── Data to use ──

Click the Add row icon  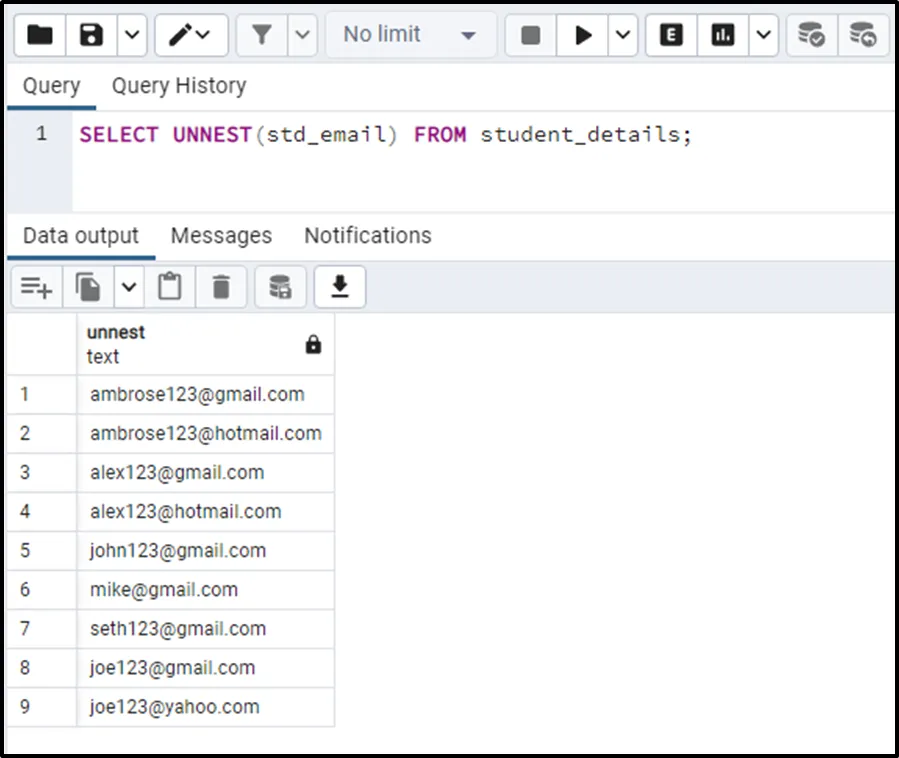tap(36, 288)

───
── Data to use ──

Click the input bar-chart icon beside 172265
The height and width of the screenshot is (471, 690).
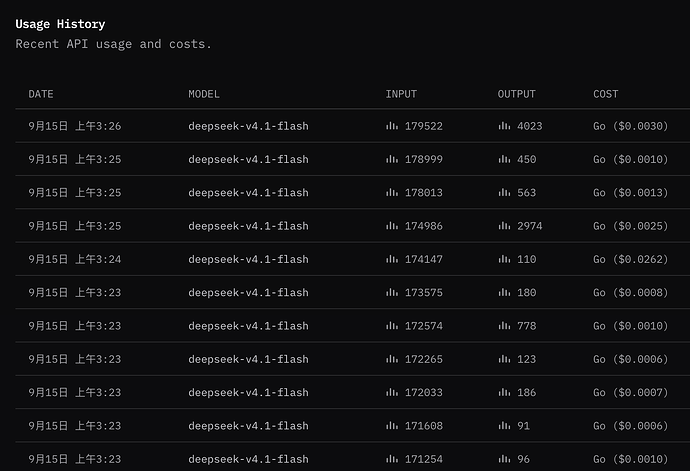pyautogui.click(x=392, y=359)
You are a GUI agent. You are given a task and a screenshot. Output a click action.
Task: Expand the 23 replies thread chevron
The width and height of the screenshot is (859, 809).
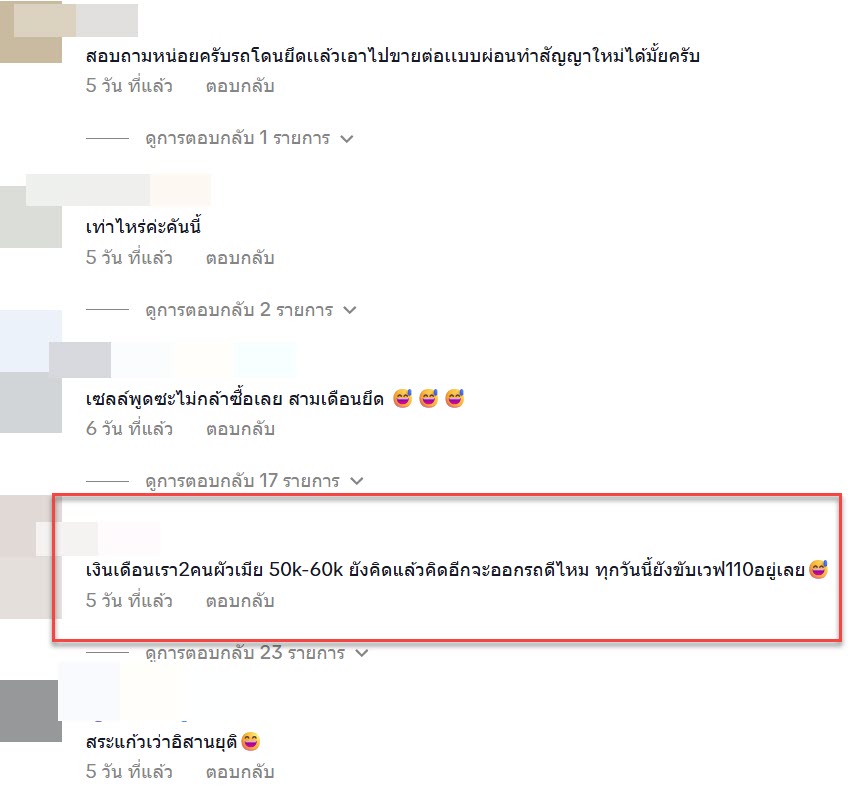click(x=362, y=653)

───

§ **What to work on**:
Turn the part that opens with the line containing "Click the input bar-chart icon beside 172265" and closes with the line containing "click(x=362, y=653)", both lines included, into a Markdown table with the columns No. and Line, numbering each line and skipping blank ones. Leave the pictures out of the answer.

§ **Correct result**:
| No. | Line |
|---|---|
| 1 | Click the input bar-chart icon beside 172265 |
| 2 | The height and width of the screenshot is (471, 690). |
| 3 | pyautogui.click(x=392, y=359) |
| 4 | You are a GUI agent. You are given a task and a screenshot. Output a click action. |
| 5 | Task: Expand the 23 replies thread chevron |
| 6 | The width and height of the screenshot is (859, 809). |
| 7 | click(x=362, y=653) |